*** Opening THE DATA ***

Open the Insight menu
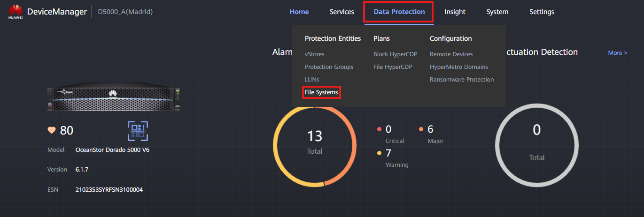 pos(455,12)
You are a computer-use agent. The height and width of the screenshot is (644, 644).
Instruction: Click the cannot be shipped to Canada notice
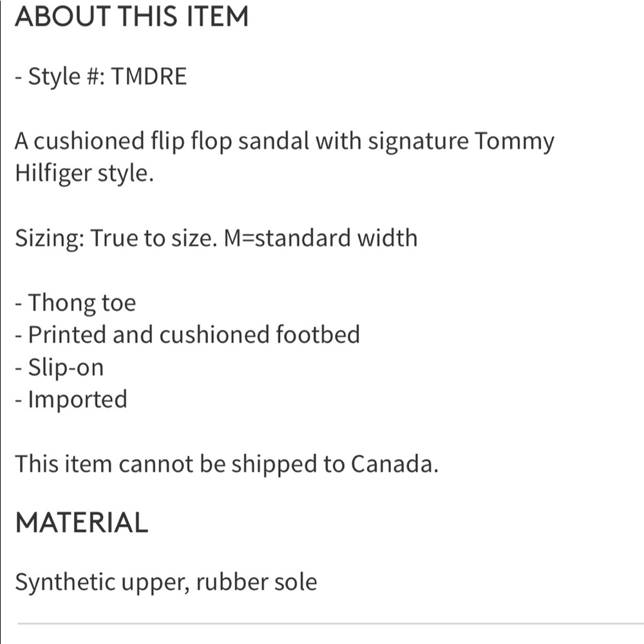(227, 464)
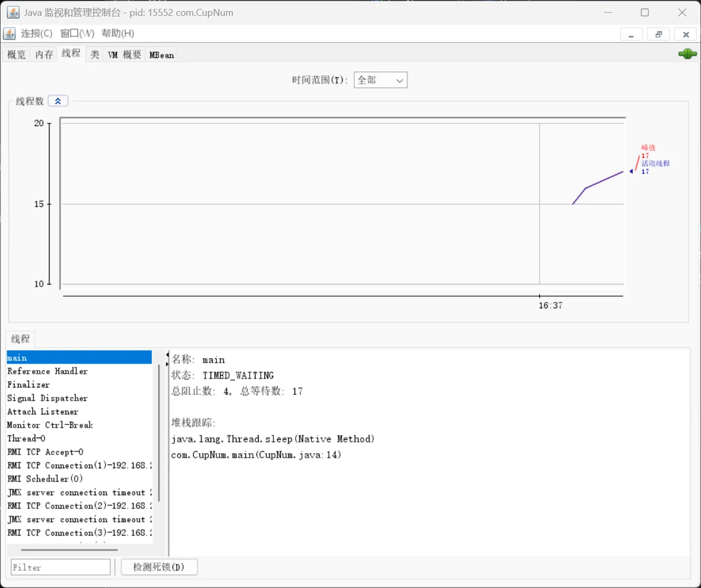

*** Closing THE DATA ***

## WHAT YOU SHOULD DO
Retype all the records exactly and keep out every picture.

## SOLUTION TO THIS TASK
Open the Insight menu
 pos(455,12)
You are a computer-use agent. The height and width of the screenshot is (644, 644).
Instruction: Click the cannot be shipped to Canada notice
(227, 464)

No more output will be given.